**WHAT YOU WILL DO**. Repeat the rows from the line containing "Where should I" through the end of the rows, inclusive, without any changes.

# start of THE RECORDS

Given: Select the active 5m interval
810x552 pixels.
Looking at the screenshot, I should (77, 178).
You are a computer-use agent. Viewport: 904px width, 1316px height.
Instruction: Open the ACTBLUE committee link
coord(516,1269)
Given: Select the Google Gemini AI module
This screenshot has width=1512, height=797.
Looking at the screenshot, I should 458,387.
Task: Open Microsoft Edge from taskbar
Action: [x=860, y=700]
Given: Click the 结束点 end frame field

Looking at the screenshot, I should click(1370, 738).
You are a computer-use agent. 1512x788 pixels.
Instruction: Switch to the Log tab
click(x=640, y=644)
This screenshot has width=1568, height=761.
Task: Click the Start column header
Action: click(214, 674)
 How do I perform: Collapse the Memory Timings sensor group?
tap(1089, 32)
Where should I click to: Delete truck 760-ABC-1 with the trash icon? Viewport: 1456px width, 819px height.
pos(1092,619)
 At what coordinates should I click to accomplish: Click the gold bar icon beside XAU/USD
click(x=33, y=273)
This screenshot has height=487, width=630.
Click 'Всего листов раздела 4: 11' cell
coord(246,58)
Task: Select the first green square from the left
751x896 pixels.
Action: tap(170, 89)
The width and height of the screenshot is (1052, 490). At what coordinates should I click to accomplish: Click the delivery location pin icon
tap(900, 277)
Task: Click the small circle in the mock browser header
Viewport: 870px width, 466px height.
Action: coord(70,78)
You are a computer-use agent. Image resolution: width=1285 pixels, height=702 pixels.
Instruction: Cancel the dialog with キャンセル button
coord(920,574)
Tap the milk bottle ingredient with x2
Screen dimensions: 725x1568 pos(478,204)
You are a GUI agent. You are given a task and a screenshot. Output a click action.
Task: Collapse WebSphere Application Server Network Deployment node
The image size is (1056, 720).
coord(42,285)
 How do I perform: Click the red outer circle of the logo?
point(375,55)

# end of THE RECORDS

**OUTPUT BELOW**.
Where should I click to: Delete truck 760-ABC-1 with the trash icon? Viewport: 1456px width, 819px height.
pos(1092,619)
 At what coordinates should I click to accomplish: Click the gold bar icon beside XAU/USD
click(x=33, y=273)
This screenshot has height=487, width=630.
Click 'Всего листов раздела 4: 11' cell
coord(246,58)
Task: Select the first green square from the left
751x896 pixels.
Action: tap(170, 89)
The width and height of the screenshot is (1052, 490). At what coordinates should I click to accomplish: Click the delivery location pin icon
tap(900, 277)
Task: Click the small circle in the mock browser header
Viewport: 870px width, 466px height.
Action: coord(70,78)
You are a computer-use agent. Image resolution: width=1285 pixels, height=702 pixels.
Instruction: Cancel the dialog with キャンセル button
coord(920,574)
Tap the milk bottle ingredient with x2
Screen dimensions: 725x1568 pos(478,204)
You are a GUI agent. You are given a task and a screenshot. Output a click action.
Task: Collapse WebSphere Application Server Network Deployment node
The image size is (1056, 720).
coord(42,285)
 How do I perform: Click the red outer circle of the logo?
point(375,55)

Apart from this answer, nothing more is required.